----- Data excerpts -----

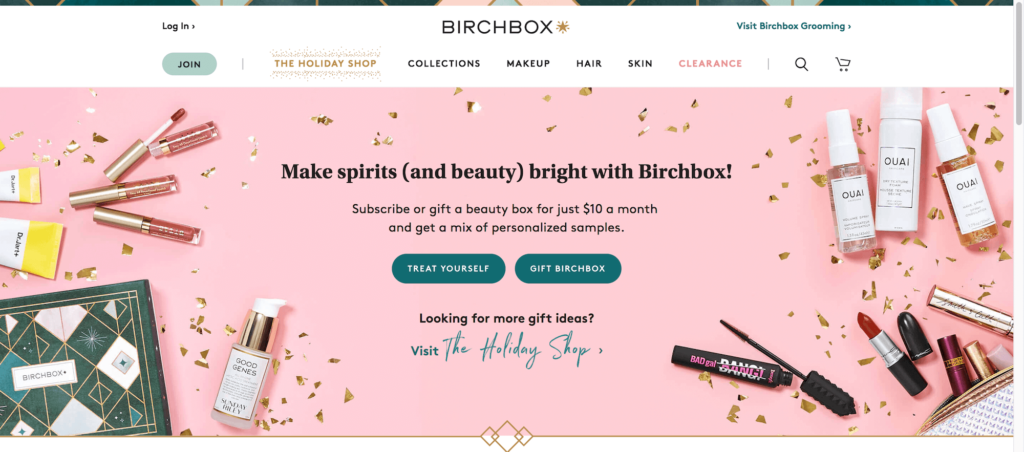Click the JOIN button
This screenshot has height=452, width=1024.
pyautogui.click(x=189, y=64)
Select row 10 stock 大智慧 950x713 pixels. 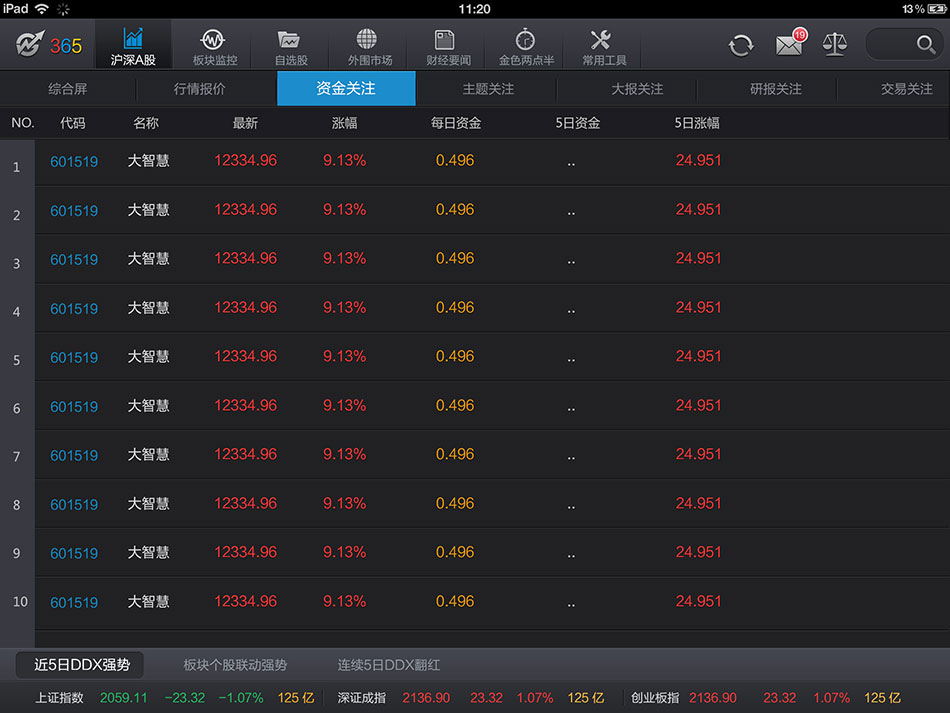coord(148,602)
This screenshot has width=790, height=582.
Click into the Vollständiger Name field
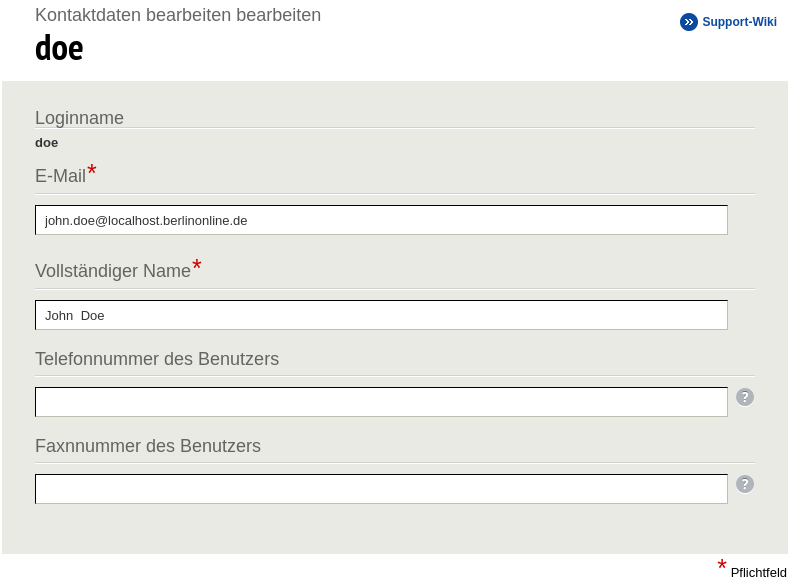(381, 315)
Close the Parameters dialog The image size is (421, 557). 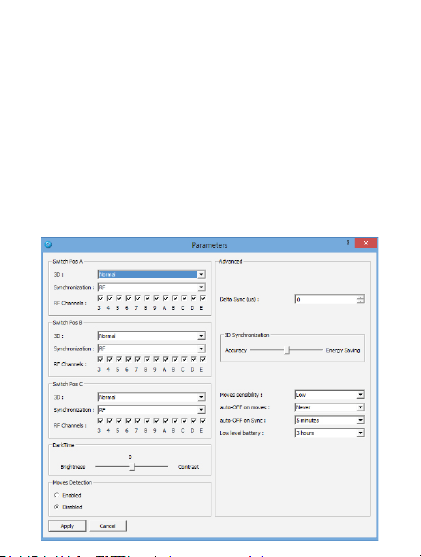[366, 243]
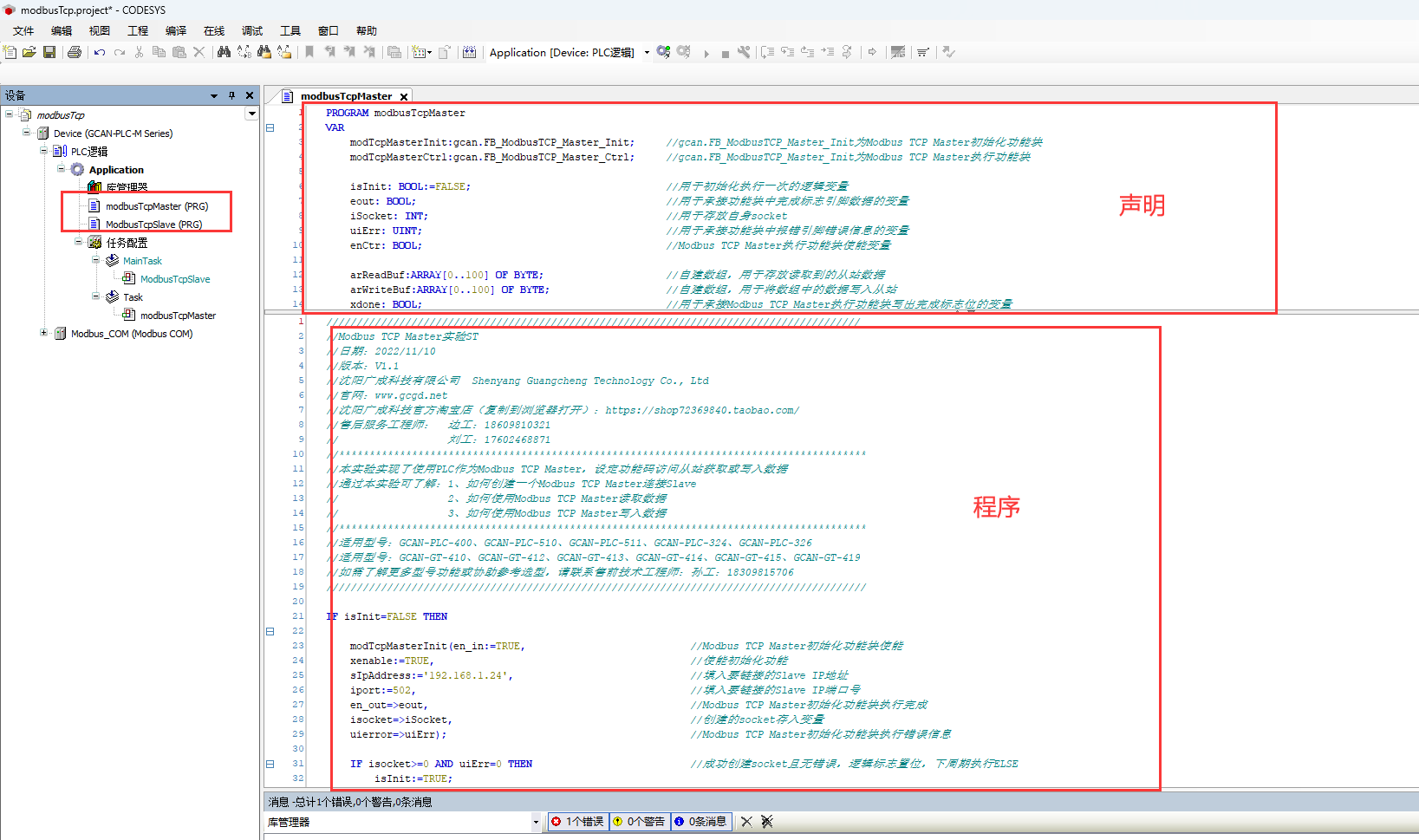The height and width of the screenshot is (840, 1419).
Task: Collapse the MainTask tree node
Action: 96,260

-----

### The problem
Pick out each line of the records above that contains the word "This", and copy every such line in full.

### The completed task
This screenshot has height=452, width=1024.
This screenshot has width=790, height=582.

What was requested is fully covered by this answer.